Once upon a time, there was the sun and the moon. The sun was lite [sic] and the moon was dark. And the moon went all the way up to the sun [see the arrow?] and it got BURNED [one of our upcoming science lessons involves burning things. Also, the fact that she knows the sun gives light and heat is not something I could have guaranteed Sam knew before today - we've talked about it and read about it a million times, but I bet if I had asked if the sun was hot or cold, she would have said, "cold" just to piss me off or keep me guessing, or whatever her unfathomable reason is for never allowing anyone to see into her mind].

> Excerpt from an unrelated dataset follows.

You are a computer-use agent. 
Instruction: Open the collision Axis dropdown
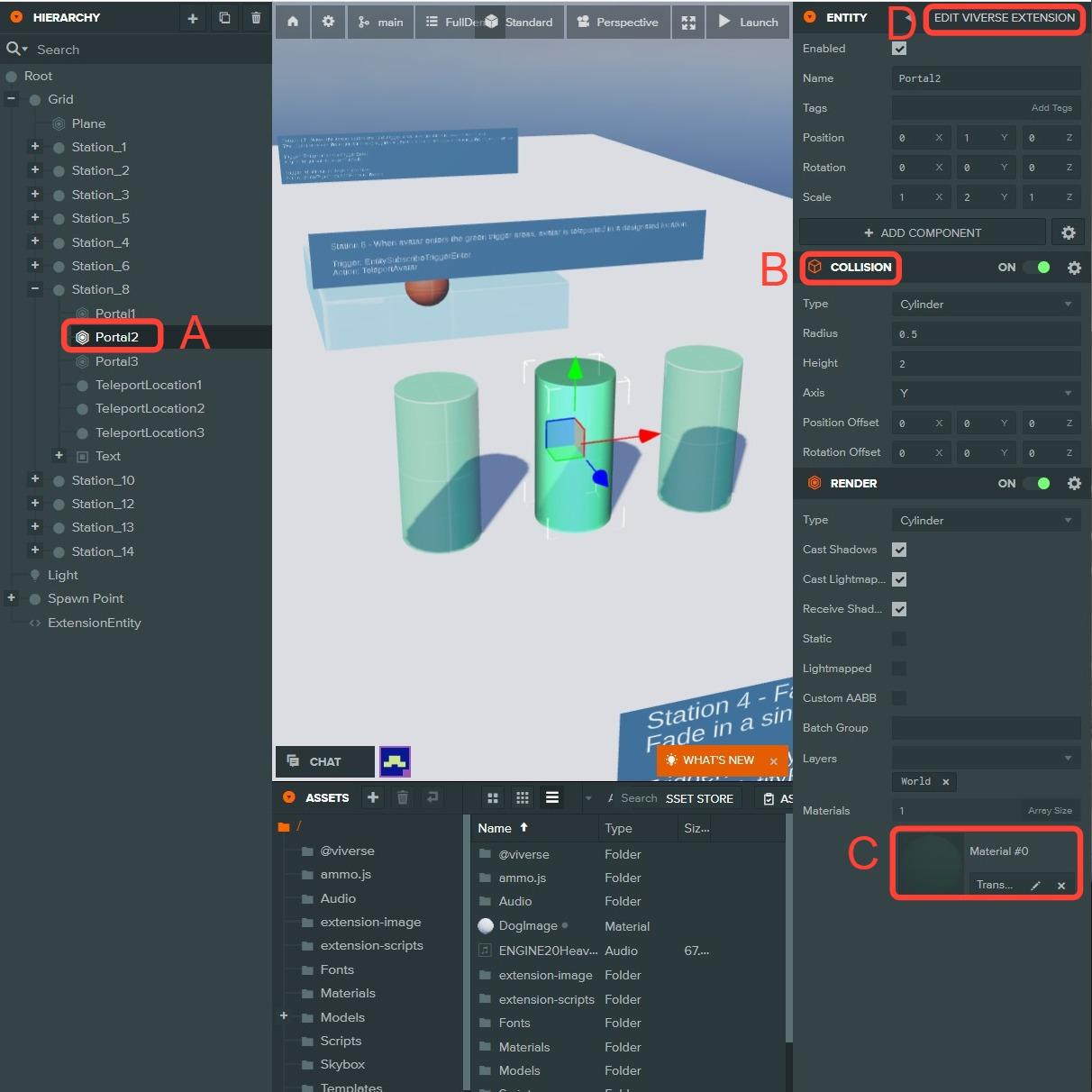pos(986,393)
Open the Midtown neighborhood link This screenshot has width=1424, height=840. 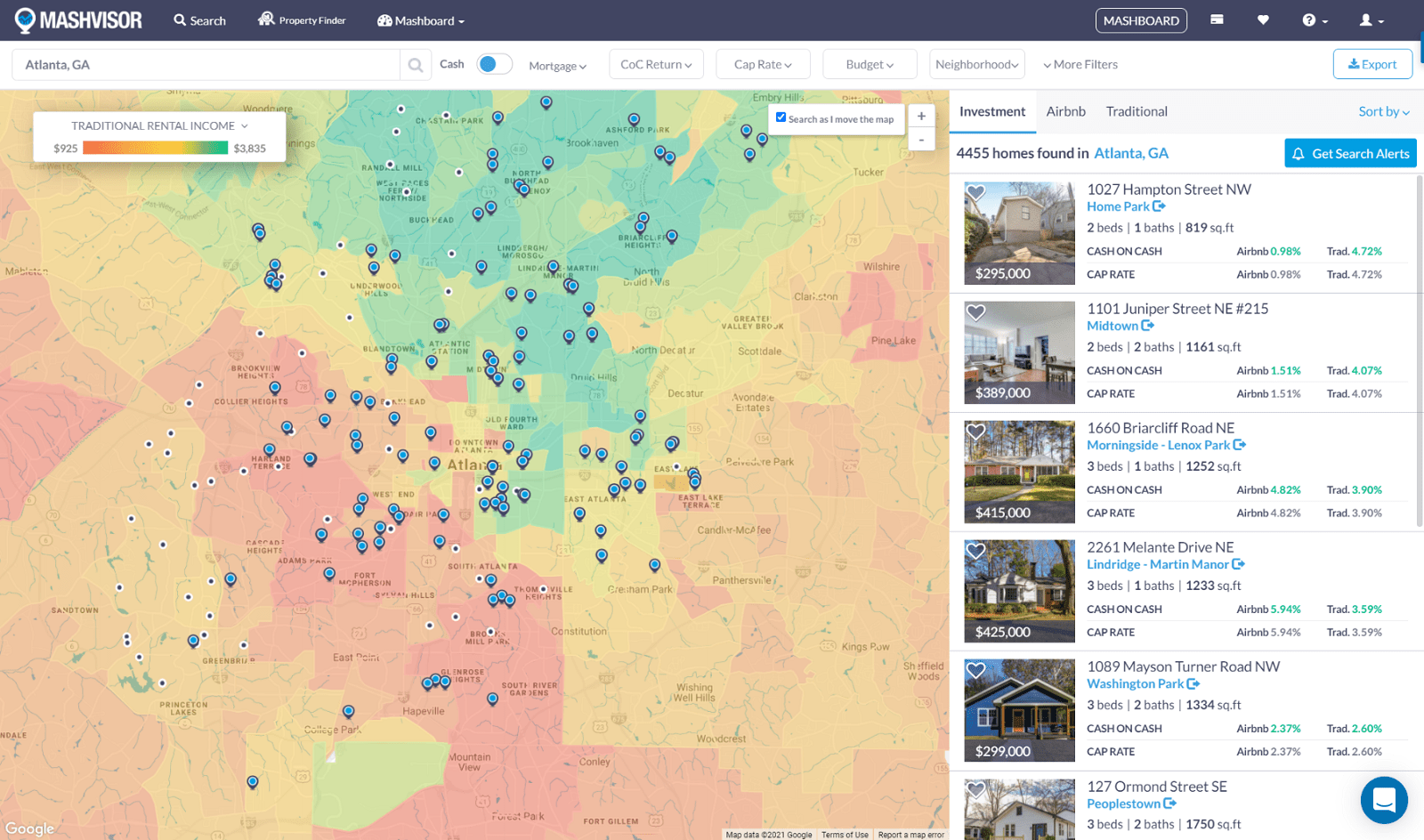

[Skip down to the pictures under the word "crash".]  And there was a road, and there were people going this way [she drew lines showing motion from left to right at the bottom of the road] and there were people going the other way [she drew lines showing motion from right to left at the top of the road... she even got the sides we drive on correct!] and they were going FAST and they went CRASH into each other [she drew the vertical line in the road to represent where the cars met, then she wrote "crash" which she sounded out phonetically in a very deliberate manner.]

[Then she basically repeated this story and drew another road.]

And then there was a circus [the big rectangle near the top middle, which remained empty for this part of the story]. See, it’s a rectangle. And there were animals in the circus [she did not draw the animals or any of this part]. They were wild animals, cats and dogs and wolves, and they were big animals. But the people kept them in their homes and made them their pets [Egyptian history lessons...domesticating cats] so it was okay. [This part went  on for a while.]

And there were houses. [The three squares below the circus]. They were connected together like this [drawing]. [My only interjection happened now, I said "like townhouses?"]  Yes, townhouses. And there were windows for the people to see out, and stairs [and more and more about houses]. And the people went to the circus, and there were three tents [the three black spots at the bottom of the circus], and you see, the people went from here to there [the lines with arrows connecting the houses to the tents...she is drawing a lot of lines connecting things in her workbooks right now...I'm making her practice workbooks so she can take standardized tests and I know the lines come straight from that skill because she has never drawn lines connecting things like that before]. And the people stayed in the tents!

And then the person found…[doodling]…the person found [draws a circle]…the person found…a dollar [draws a dollar sign inside the circle; we've been working on money lately]. And he put it in his pocket. And then he found another dollar and another and another. And he put them all in his pocket [good girl!].

And then there was a car [left, middle]. And he put all the dollars in the trunk of the car [the thing that looks like a flame on the left side of the car was the trunk and the lines were the dollars he put in]. And the car looked like a rocket ship! [Yes, it did end up looking like a rocket, didn't it? I don't remember what the circles with crosses in them were.]

And then he found…[back to the circus...the big circle with dollar sign] a really, really, really big dollar! And it was so heavy, he could not pick it up. He needed more force to move it [yes, she said that, and it is straight from our science lessons]. He was thinking and he decided to build a box on top of the dollar [see the square on top of the big dollar?]. But that didn’t work.

So, he invented [yes, she used that word] a giant to pick up the dollar. [See the smiling figure with a dollar at the bottom left?] The giant was nice. He was a good giant.

The end.

I have never seen Sammy do anything quite like this before. It was just beautiful. And I’m so proud that I was able to mostly keep my mouth shut. The whole process must have taken about a half hour. (There was much more talking that I could possibly write here.) When you have a child like Sam, who rebels against giving any feedback at all about what she understands, this kind of thing is a miracle.